Aujourd’hui, trois acteurs clés américains portent cette nouvelle offre gratuite
d’éducation en ligne : Coursera, EdX, Udacity. Chacun met en scène de
prestigieuses institutions dont la notoriété est mondiale : MIT, Harvard,
Stanford, Berkeley…On devrait plutôt dire met en scène des enseignants « stars » qui présentent leur
cours sur une scène comme s’il s’agissait d’une « TED conference »[3].
Est-ce
une révolution ? Pour des raisons pas toujours
explicites, certains l’affirment haut et fort avec passion. D’autres, plus nuancés,
considèrent qu’il s’agit d’un prolongement naturel du e-learning à la
différence que la diffusion des cours est massive comme si le monde était
désormais devenu un amphithéâtre pour tous. Il s’agirait donc plutôt d’une évolution qui, à la regarder de près,
répond aux conditions spécifiques de l’enseignement supérieur aux États-Unis conçu,
à certains égards, comme un « business » à part entière : places
limitées, sélection rude à l’entrée, extrême cherté d’accès, compétition accrue
entre étudiants. Quand on a la chance d’être un étudiant élu, on s’endette pour
la vie et on n’est pas sûr de pouvoir rembourser l’intégralité des sommes
empruntées.

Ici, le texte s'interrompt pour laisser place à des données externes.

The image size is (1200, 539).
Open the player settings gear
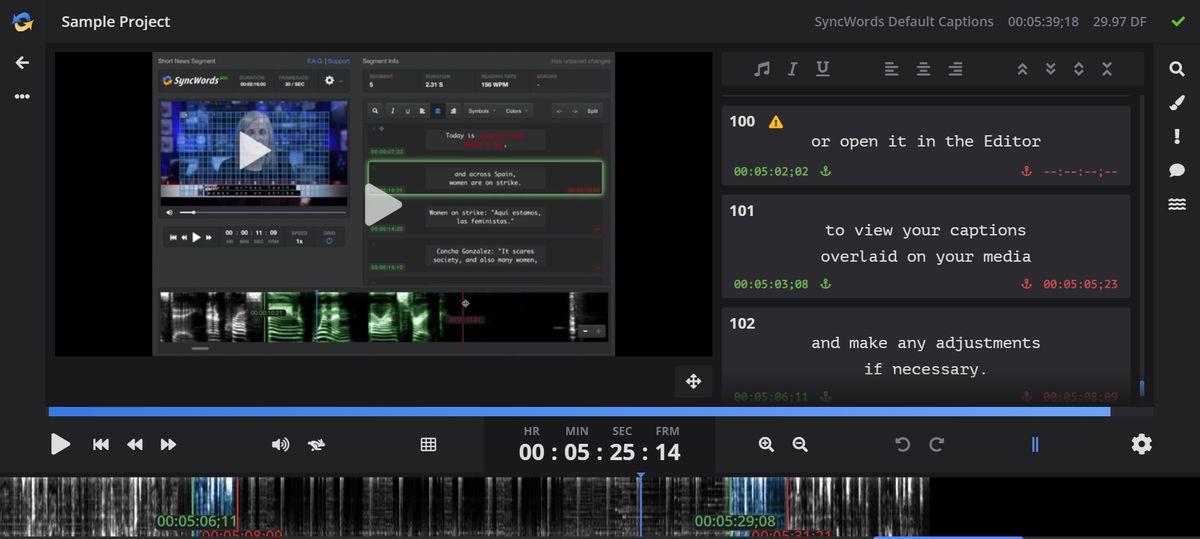pos(1142,444)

S’agit-il d’une prochaine
bulle financière ?[4]
Dans tous les cas le système actuel n’offre pas de garanties solides quand à
l’égalité des chances d’accès aux études supérieures alors que beaucoup
aimeraient avoir le niveau d’employabilité requis pour gagner sa vie,
simplement. Il n’est donc pas étonnant que l’émergence d’acteurs « numériques »

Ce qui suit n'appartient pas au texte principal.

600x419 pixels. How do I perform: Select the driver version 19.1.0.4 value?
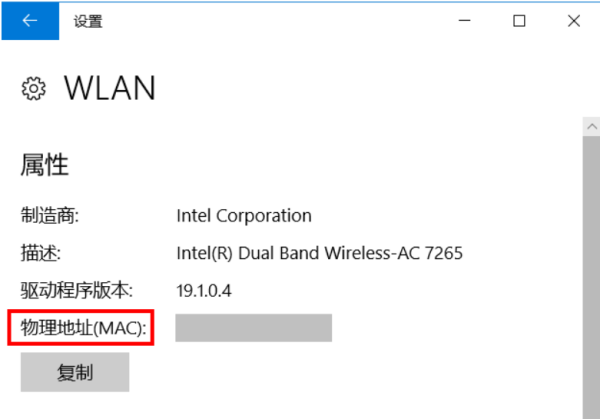pyautogui.click(x=206, y=291)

promouvant la gratuité d’accès aux savoirs et à la connaissance prenne
racine de l’autre côté de l’Atlantique.
Rendue visible à grand
renfort de publicité - Coursera a levé 22M de $ en 2012[5]
-, cette évolution du e-learning fait bien entendu peur à beaucoup mais procure
par ailleurs une grande excitation. Elle peut même susciter une certaine
fascination : le monde académique entier a les yeux braqués sur les
plateformes américaines et s’active. Panique à bord. Dans la course qui
consiste à attirer les meilleurs étudiants du monde, beaucoup d’Universités et
de Grandes Écoles tentent désormais de concevoir des MOOC au plus vite et de
les proposer à Coursera ou EdX qui font leur marché – et leur beurre - en ne sélectionnant
que les établissements à forte notoriété. En France, Polytechnique présentera
trois cours sur Coursera en octobre 2013[6].
L’arrivée de ces acteurs
mondiaux sur le marché des cours en ligne constitue en effet une contingence
extérieure forte qui pèse sur le monde de l’Éducation et de la Formation, en
particulier sur le monde académique dont on sait qu’il accuse un certain retard
du point de vue de la formation à distance. Cette contingence a toutefois des aspects positifs puisqu’elle oblige à
se poser des questions. On pourrait dire à se re-poser les questions que le
e-learning avait déjà soulevées il y a une vingtaine d’année lors de son
avènement. Certains experts, comme Christine Vaufrey, ne s’y trompent
d’ailleurs pas : « Toutes les
questions posées autour des MOOC ont déjà été posées lors de la création du
e-learning : diplômes au rabais, besoin de formation des enseignants, formation
pour les pauvres en Afrique, besoin d'une stratégie nationale, considérer la
communauté des apprenants, développer une approche socioconstructiviste où
l'animation et l’accompagnement serait préférable à l’enseignement…[7] ».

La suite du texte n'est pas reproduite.